January 2022 marked a pivotal milestone to make life financially better for thousands of garment workers living in California. That milestone was Senate Bill 62, the Garment Worker Protection Act—making California the first state to require hourly wages for garment workers. California Governor Gavin Newsom signed the bill into law on September 27, 2021. It officially took effect on January 1, 2022.

The Garment Worker Protection Act intends to level wage gaps in the fashion-manufacturing field by preventing wage theft, improving working conditions, and mandating fair pay. All workers should be able to hold fair working conditions to be self-evident, but the unfair treatment of garment workers has been largely ignored and enabled for decades.

Support for the Garment Worker Protection Act came from grassroots organizing by garment workers. The 2020 COVID-19 lockdowns seemed to be the tipping point for intolerable conditions. Garment workers put their foot down in protests. They also began reporting garment factories that persisted with manufacturing without social distancing protections. L.A. County officials shut down a garment company in South L.A. due to more than 300 COVID-19 cases and 4 deaths.
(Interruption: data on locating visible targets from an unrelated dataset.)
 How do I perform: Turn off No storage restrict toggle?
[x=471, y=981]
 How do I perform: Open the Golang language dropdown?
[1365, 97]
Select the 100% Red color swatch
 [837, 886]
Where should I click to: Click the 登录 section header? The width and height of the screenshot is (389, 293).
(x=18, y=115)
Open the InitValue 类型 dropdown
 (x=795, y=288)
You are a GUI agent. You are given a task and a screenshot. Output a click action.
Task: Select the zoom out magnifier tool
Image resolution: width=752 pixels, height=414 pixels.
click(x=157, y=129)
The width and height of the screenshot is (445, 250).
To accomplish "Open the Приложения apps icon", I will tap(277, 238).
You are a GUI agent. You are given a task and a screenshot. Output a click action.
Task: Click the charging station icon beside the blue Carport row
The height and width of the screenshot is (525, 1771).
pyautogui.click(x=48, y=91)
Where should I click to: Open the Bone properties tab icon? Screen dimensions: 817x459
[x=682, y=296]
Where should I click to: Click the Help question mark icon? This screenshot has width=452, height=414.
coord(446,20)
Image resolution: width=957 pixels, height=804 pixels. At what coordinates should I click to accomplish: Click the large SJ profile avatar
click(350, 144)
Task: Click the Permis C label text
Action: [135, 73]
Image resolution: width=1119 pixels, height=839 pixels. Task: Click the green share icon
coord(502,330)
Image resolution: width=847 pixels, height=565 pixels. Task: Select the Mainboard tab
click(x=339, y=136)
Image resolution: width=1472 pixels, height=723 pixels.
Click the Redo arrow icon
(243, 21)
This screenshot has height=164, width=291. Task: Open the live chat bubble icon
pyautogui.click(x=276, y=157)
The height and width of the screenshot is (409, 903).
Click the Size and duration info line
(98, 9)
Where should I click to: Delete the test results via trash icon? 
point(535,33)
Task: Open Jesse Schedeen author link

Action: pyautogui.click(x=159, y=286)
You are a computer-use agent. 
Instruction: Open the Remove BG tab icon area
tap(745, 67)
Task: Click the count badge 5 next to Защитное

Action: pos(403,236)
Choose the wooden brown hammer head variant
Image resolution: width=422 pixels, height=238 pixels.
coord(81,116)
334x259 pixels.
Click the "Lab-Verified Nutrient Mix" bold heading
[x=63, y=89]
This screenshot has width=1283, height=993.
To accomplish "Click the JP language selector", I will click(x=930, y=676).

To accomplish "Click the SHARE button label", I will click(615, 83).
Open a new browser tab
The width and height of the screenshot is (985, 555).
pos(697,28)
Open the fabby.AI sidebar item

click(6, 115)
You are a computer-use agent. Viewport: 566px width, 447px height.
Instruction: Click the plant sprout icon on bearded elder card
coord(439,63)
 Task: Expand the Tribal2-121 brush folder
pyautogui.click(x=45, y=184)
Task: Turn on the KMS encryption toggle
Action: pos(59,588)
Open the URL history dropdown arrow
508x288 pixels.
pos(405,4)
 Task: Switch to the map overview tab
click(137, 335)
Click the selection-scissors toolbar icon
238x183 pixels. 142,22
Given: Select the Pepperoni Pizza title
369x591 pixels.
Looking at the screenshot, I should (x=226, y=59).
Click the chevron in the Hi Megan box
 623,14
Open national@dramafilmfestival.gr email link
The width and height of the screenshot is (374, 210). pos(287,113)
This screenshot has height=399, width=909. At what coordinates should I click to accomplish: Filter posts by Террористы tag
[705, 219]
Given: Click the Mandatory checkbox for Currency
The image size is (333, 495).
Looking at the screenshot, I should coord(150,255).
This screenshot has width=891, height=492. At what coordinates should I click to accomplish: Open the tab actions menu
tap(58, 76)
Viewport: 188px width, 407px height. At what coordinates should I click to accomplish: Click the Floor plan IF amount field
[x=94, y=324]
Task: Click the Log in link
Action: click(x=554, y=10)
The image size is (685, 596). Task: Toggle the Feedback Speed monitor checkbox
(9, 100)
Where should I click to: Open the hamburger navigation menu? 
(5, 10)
Demographics are an ugly truth in the longstanding garment worker injustice. The estimated 45,000 garment workers in California are largely immigrant women. In an article by, Garment Worker Center approximates that most laborers work between 60 to 70 hours per week--only earning about $300. The question begs answering, "Why so many hours and so little pay?" Unfortunately, manufacturers use a method of compensation called piecework, which pays workers by the item, not by the hour. Each garment pays between two and six cents--a manipulative incentive to work faster to increase an already unlivable wage.

Now piecework is prohibited with the passing of the Garment Worker Protection Act. Garment workers will be required to earn at least minimum wage, which is currently $14/hour in California. Other triumphs of this legislation include:

  • Expanding the definition of garment manufacturing to include dyeing, altering a garment's design, and affixing a label to a garment.
  • Increasing recordkeeping requirements from three to four years for manufacturers, contractors, and brand guarantors.
  • Making recordkeeping more extensive, including employee information, hours worked, contracts, invoices, purchase orders, daily production including piece rates, etc.
  • Allowing employees to recover unpaid wages and associated penalties by filing a claim with the Labor Commissioner against the contractor, garment manufacturer, and brand guarantor.

California State Senator Maria Elena Durazo represents Senate District 24. This area has many constituents working for the garment industry. Upon Governor Newsom signing Bill 62 into law, SenatorDurazo, who authored the bill, gave the following response:

Today, we won justice for garment workers… for too long, bad-actor manufacturers have exploited garment workers toiling in unsanitary conditions for as little as $5 an hour. I applaud Governor Newsom for signing this important legislation to safeguard legal wages and dignified working conditions for this highly-skilled workforce and level the playing field for ethical manufacturers doing the right thing. Ethical fashion is the future!

Although California has taken a tremendous step toward evening the playing field, there is still much to be done. Unfair treatment of garment workers is a global problem that deserves a global solution.